> Exercise aim
One line at a time, check the entries below for the word "Cámaras", and copy each line that has it.

┄┄┄┄┄┄┄┄┄┄┄┄┄┄┄┄┄┄┄┄

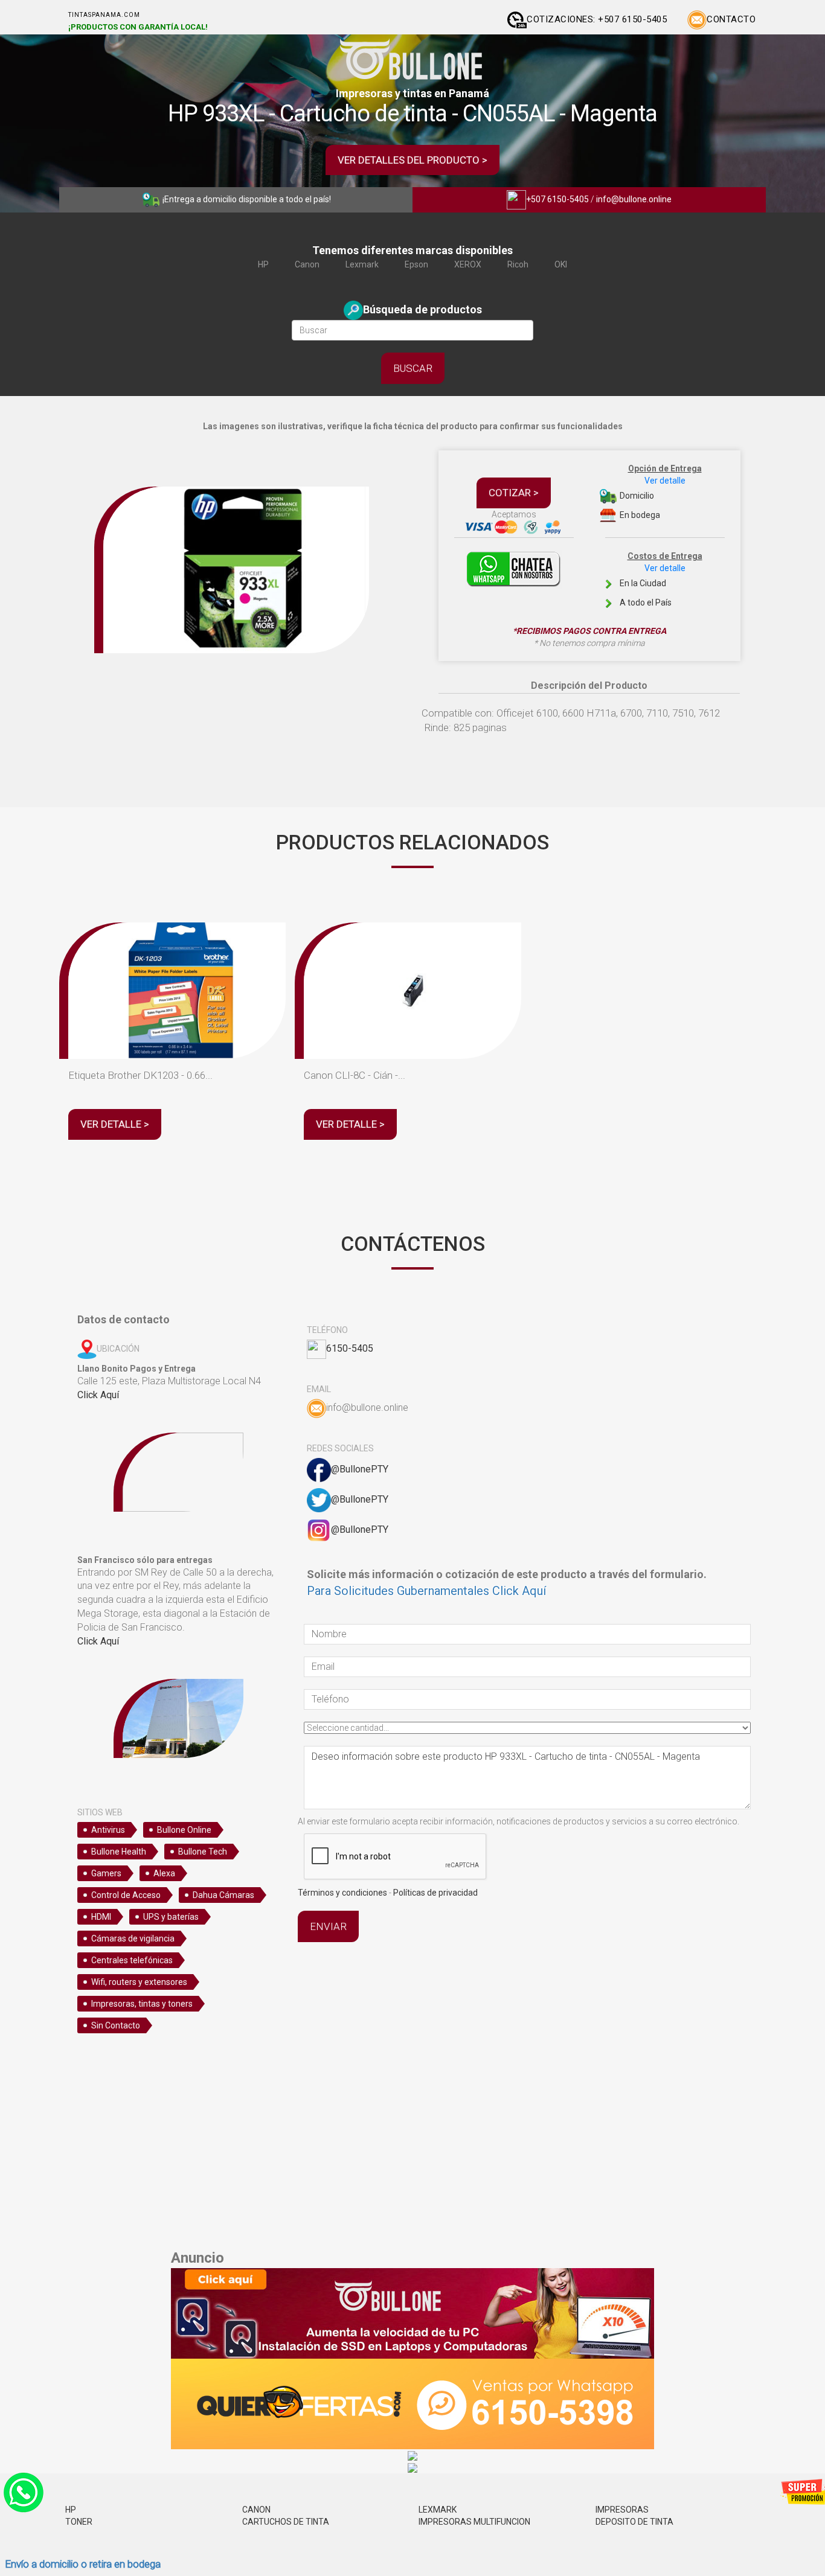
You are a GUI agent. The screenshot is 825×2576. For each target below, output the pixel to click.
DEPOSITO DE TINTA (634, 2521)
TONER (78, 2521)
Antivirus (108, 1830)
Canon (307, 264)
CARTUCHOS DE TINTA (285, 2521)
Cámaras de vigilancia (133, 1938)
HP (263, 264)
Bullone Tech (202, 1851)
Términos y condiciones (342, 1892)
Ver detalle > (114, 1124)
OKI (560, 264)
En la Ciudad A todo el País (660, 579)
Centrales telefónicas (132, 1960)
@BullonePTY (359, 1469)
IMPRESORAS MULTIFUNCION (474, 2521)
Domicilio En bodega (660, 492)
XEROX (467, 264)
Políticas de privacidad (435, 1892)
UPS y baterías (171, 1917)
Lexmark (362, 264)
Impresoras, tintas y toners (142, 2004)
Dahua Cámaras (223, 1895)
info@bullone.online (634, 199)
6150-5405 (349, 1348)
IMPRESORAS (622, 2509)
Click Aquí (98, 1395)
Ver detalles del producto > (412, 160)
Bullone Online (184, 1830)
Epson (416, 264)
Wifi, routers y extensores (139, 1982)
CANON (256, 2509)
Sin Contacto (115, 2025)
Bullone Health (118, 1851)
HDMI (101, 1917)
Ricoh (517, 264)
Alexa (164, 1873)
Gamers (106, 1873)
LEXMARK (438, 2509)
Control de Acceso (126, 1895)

┄┄┄┄┄┄┄┄┄┄┄┄┄┄┄┄┄┄┄┄

> Final answer
Cámaras de vigilancia (133, 1938)
Dahua Cámaras (223, 1895)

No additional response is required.